Маша не понимает, что он рад помочь ей, рад оказаться полезным, рад распорядиться своими деньгами со смыслом, на благое дело; возможно, это радость богатого человека, имеющего некоторые комплексы в отношении нажитого богатства (ибо нажил он его не каким-то особенным умом или талантом, а обычным «купи-продай», там купил, тут удачно продал, а что – ведь и дед его, и прадед были из купеческого сословия, чего ж стыдиться?). В глубине души Лопатин испытывал смутную тоску, сравнивая себя с Басмановыми. Скажете, какие господа, какие купцы?! Завял тот вишневый сад лет сто назад, и ничего от прошлого мира не осталось, а купцы сейчас и есть настоящие хозяева жизни, все так, но… Иные понятия в сознании людей устойчивы, как архетипы, как корни деревьев того самого вишневого невырубаемого сада… И что-то лишает Лопатина покоя, не позволяет ему уйти в сытое довольство хозяина сегодняшней жизни. «Они – аристократы, а ты – купчишка!» Вот что не дает ему покоя, но в этом Лопатин боится признаться даже самому себе.
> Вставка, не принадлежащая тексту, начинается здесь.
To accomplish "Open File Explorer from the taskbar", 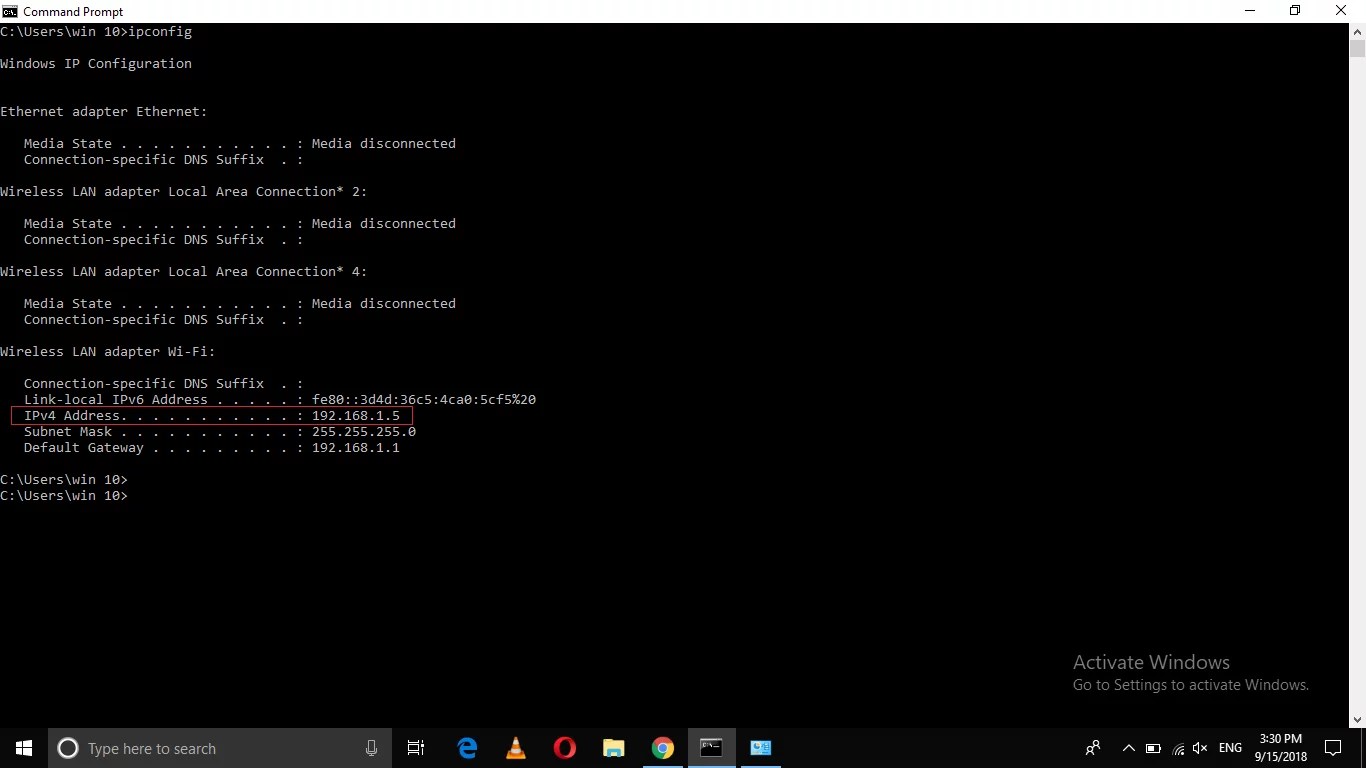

– Странный ты человек! – усмехнулась Маша. – А впрочем… Я не стану отказываться от твоей помощи. У меня и выбора нет.
– За будущий театр! – Лопатин поднял вверх бокал с шампанским. – Кстати, когда я смогу встретиться с этим Палычем?
* * *Климов спешил в Березовку, где Татьяна решила отпраздновать свой день рождения. Собственно, гости были приглашены в дом на завтра, но Полина предложила ему приехать накануне, не дожидаясь остальных. Он с готовностью согласился – возможность провести ночь в пустом доме вдвоем с любимой женщиной наполняла его радостью, которая озарила особенным светом этот унылый осенний день. Всю дорогу Климов гнал машину как сумасшедший, однако на берегу реки остановился и вышел, чтобы покурить.
Уже стемнело. Противоположный берег сиял огнями. Было довольно холодно, и он быстро озяб. Сигарета гасла на ветру. Он подумал о Полине, и его вдруг пронзило ощущение счастья. До озноба, до физической боли…
Дверь в доме оказалась открытой. Климов нашел Полину сидящей в кресле у незажженного камина. Неслышно подкравшись, он обнял ее.
– Ты совсем замерзла, руки холодные! Почему не разожгла камин?
Она молчала.
– Да что с тобой? Что-то случилось?
Климов внимательно вгляделся в ее лицо – бледная, осунувшаяся.